Probing unconventional and topological superconductivity (e.g., nematic order, surface–bulk dichotomy, nodal vs nodeless components, Majorana edge channel signatures).
Determination of Landau-level edge-state AR in quantum Hall regimes, with potential to facilitate superconducting proximity into fractional QH and non-Abelian phases (Wang et al., 2021).
Sensitive measurement of interfacial spin–orbit coupling and spin polarization in spintronic architectures via magnetoanisotropic AR (Högl et al., 2015).
Field control and coherent manipulation of Andreev spin qubits and their singlet–triplet mixing in gate-tunable Josephson junctions (Wesdorp et al., 2022).
Disentanglement of surface and bulk superconducting channels and their dynamics under vortex entry/exclusion, as recently demonstrated in PdTe (Mishra et al., 12 Jan 2026).

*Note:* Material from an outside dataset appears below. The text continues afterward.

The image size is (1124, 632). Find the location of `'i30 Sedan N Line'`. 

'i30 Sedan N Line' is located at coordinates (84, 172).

This suggests that magnetic-field-dependent AR serves as a uniquely versatile spectroscopic tool for both fundamental investigation and device-relevant characterization across a broad spectrum of superconducting, topological, and spintronic systems.

6. Limitations and Outlook

The precision and resolution of magnetic-field-dependent AR spectroscopy are fundamentally limited by junction disorder, interface transparency, and the dynamical nature of vortex penetration and hysteresis. Finite quasiparticle lifetime, spatial inhomogeneity, and complexity of background subtraction impose additional constraints.

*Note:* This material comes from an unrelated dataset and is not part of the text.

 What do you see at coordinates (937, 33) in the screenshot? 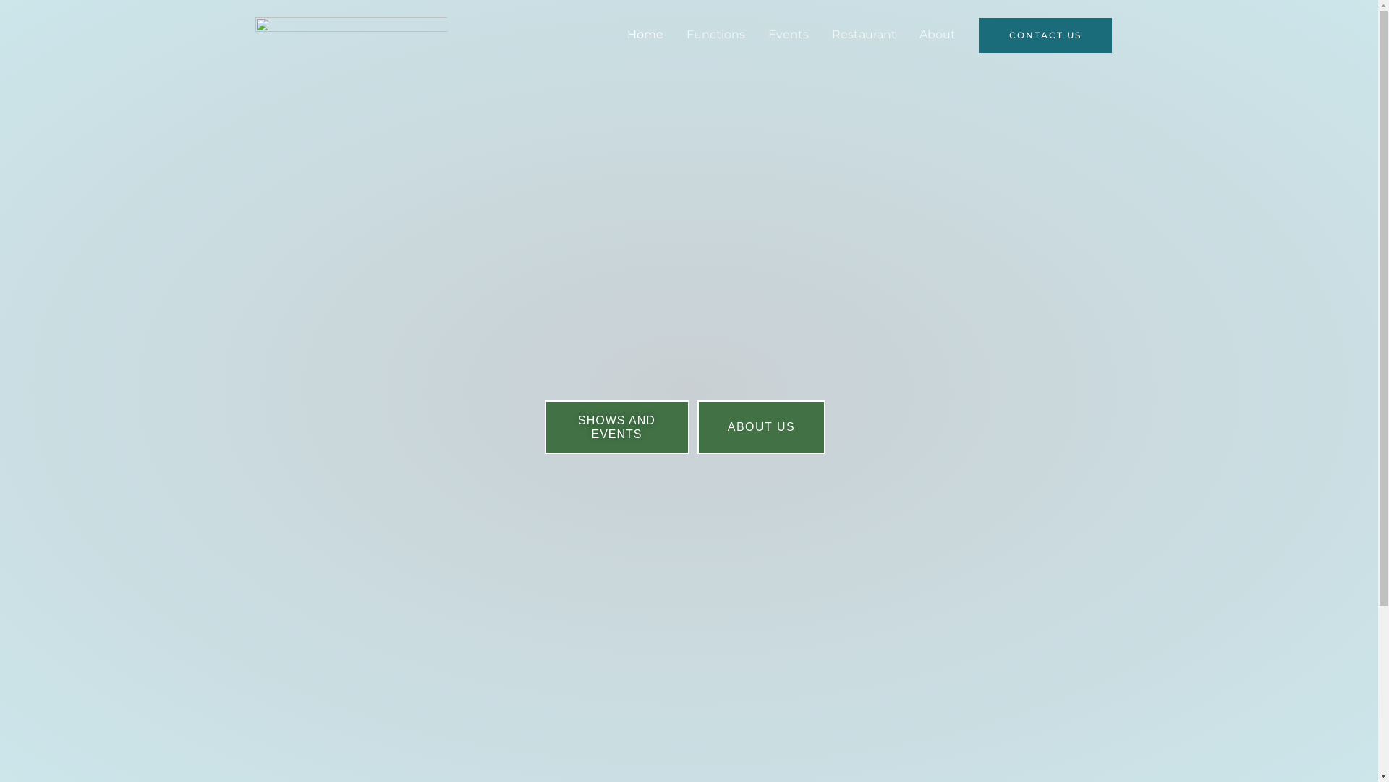
I see `'About'` at bounding box center [937, 33].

A plausible implication is that ongoing improvements in materials purity, interface engineering, and circuit integration, combined with the capacity for high-field operation and vector-magnet field control, will enable finer discrimination of order parameter symmetries and direct assessment of exotic states (e.g., fractional quantum Hall/superconductor hybrids, non-Abelian excitations in proximitized graphene, and Majorana-encoded networks). Further theoretical development of self-consistent and microscopic models, especially in multiband and strongly correlated settings, is necessary for quantitative interpretation in next-generation platforms.

Magnetic-field-dependent Andreev reflection spectroscopy thus remains a central and rapidly developing diagnostic for correlated, topological, and spin-active quantum materials.